Mermaid Tail mermaidtail Ban

Mermaid tail safety was widely publicised by the Australian media in December/January 2015/2016, unfortunately for all the wrong reasons.

A video of an American mother letting her daughter dive head first in a pool wearing a mermaid tail went viral and caught attention of the Australian authorities including the ACCC, Choice and Royal Life Saving. Consequently, all swimming pools in NSW and in Victoria run by YMCA and Belgravia Leisure have banned mermaid tails!

Is this the solution to the problem? Of course not!

I believe that any aquatic equipment, if not used properly, can be potentially dangerous. This applies to every mermaid tail, monofin or dual fins for that matter. If your child is not a confident swimmer, she should not be using any swimming equipment apart from flotation devices and she should always be under adult supervision.

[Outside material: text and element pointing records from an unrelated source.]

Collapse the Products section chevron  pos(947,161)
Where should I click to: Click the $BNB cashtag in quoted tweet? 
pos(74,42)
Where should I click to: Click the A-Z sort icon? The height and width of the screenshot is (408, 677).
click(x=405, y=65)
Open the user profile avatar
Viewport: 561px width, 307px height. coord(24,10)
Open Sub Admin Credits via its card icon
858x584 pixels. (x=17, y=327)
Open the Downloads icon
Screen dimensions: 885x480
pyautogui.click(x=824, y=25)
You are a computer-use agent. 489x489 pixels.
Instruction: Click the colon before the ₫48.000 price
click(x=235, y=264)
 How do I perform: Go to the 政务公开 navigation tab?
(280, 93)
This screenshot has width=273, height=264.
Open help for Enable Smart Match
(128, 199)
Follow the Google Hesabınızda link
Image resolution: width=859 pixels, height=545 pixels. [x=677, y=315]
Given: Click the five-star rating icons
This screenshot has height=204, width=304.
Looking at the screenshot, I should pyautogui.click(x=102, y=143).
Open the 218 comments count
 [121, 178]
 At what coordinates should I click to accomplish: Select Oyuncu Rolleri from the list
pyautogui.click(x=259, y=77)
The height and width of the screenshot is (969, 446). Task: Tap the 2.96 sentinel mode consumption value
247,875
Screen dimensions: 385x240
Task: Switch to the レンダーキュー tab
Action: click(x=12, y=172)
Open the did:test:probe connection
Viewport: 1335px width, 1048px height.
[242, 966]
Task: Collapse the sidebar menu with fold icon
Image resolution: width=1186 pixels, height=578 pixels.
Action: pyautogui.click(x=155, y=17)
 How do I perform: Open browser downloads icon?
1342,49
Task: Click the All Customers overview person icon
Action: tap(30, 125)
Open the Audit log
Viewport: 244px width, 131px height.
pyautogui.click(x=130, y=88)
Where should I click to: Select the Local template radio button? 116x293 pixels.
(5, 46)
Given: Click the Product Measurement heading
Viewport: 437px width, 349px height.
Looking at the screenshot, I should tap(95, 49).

I understand that public swimming pools don’t want to take unnecessary risks by promoting a potentially dangerous activity. However, these are the facts:

  • There has not been a single mermaid tail drowning reported anywhere in the world, ever! So obviously, it cannot be that dangerous, particularly if people observe a few basic rules and common sense
  • The most dangerous sport in Australia is horse riding (approximately 20 Australians are killed as a result of horse-riding activities each year, with 3000 being admitted to hospital with horse-related injuries)

If you want to make sure that your child is mermaid tail ready, attend our mermaid class and learn how to swim with the mermaid tail safely!

Mermaiding is becoming a world-wide fitness trend and there are thousands of mermaid tails and fins sold in Australia each year. If we are not allowed to run our mermaid classes and educate our kids about water safety, chances are that many children will use their tails and fins in their home pools, beaches or lakes, without proper training and supervision.

Mermaiding needs to be taught properly and practiced diligently, just as any other sport such as surfing or snowboarding.